Auch wenn Leipzig an sich immer schon eine Reise wert ist, so gab es am Samstag noch mal ein paar Gründe mehr für die Fahrt: Die fulminanten All That Remains hatten einen ihrer sehr raren Konzerttermine in Deutschland nach Leipzig ins Conne Island gelegt. Außerdem spielten noch Misery Signals, Gadget und Textures. Und hier im Schnelldurchlauf meine Eindrücke:
Gadget: Grindcore ohne wenn und aber. Keine Experimente, einfach nur schnell und brachial. Kommen soweit ich weiß aus Schweden und dürften würdige Nachfolger von Nasum sein.
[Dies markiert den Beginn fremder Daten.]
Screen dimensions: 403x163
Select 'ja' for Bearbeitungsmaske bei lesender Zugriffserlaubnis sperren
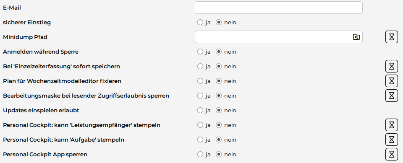(200, 96)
Textures: Bah die waren mal Scheisse. Haben rumgewackelt als ob sie auf Speed wären und einen musikalischen Hauch von Nichts abgeliefert. Sollte glaube ich Metal sein. Bin dann raus gegangen zum Plattenstand.

Misery Signals: Kannte ich vorher nicht und haben mich vor Ort mehr als überzeugt. Für mich persönlich die Überraschung des Abends. Super sympathische Combo, die ein energiegeladenes Paket Metalcore abgeliefert haben. Richtung: Shai Hulud würde ich mal so einfach behaupten
All That Remains: … waren nicht umsonst die Headliner des Abends. Echt grandiose Show, die die Jungs und Mädels da abgeliefert haben. Musikalisch: Metal, Metal und noch mal Metal, einige sehr schöne Sing-A-Longs und dann wieder Metal. Genervt haben nur einige „Tänzer“ auf der „Tanzfläche“, die die Band für meinen Geschmack doch etwas zu heftig bzw. rücksichtslos angepriesen haben. Und dann war auch schon viel zu schnell Schluss.
Afterhour: Kurze Tanzeinlage bei Renate und anschließender Absturz in der RSL-Fankneipe. Schönes Ding!